Kosmos 487
- Mission type: ABM radar target
- COSPAR ID: 1972-033A
- SATCAT no.: 06006

Spacecraft properties
- Spacecraft type: DS-P1-Yu
- Manufacturer: Yuzhnoye
- Launch mass: 325 kilograms (717 lb)

Start of mission
- Launch date: 21 April 1972, 11:59:59 UTC
- Rocket: Kosmos-2I 63SM
- Launch site: Plesetsk 133/1

End of mission
- Decay date: 24 September 1972

Orbital parameters
- Reference system: Geocentric
- Regime: Low Earth
- Perigee altitude: 262 kilometres (163 mi)
- Apogee altitude: 468 kilometres (291 mi)
- Inclination: 70.9 degrees
- Period: 91.8 minutes

= Kosmos 487 =

Soviet radar calibration satellite

Kosmos 487 (Космос 487 meaning Cosmos 487), known before launch as DS-P1-Yu No.57, was a Soviet satellite which was launched in 1972 as part of the Dnepropetrovsk Sputnik programme. It was a 325 kg spacecraft, which was built by the Yuzhnoye Design Bureau, and was used as a radar calibration target for anti-ballistic missile tests.

Kosmos 487 was successfully launched into low Earth orbit at 11:59:59 UTC on 21 April 1972. The launch took place from Site 133/1 at the Plesetsk Cosmodrome, and used a Kosmos-2I 63SM carrier rocket. Upon reaching orbit, the satellite was assigned its Kosmos designation, and received the International Designator 1972-033A. The North American Aerospace Defense Command assigned it the catalogue number 06006.

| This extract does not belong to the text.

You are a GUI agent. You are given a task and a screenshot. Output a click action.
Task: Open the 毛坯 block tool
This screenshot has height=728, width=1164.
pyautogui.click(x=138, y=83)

Kosmos 487 was the fifty-third of seventy nine DS-P1-Yu satellites to be launched, and the forty-eighth of seventy two to successfully reach orbit. It was operated in an orbit with a perigee of 262 km, an apogee of 468 km, 70.9 degrees of inclination, and an orbital period of 91.8 minutes. It remained in orbit until it decayed and reentered the atmosphere on 24 September 1972.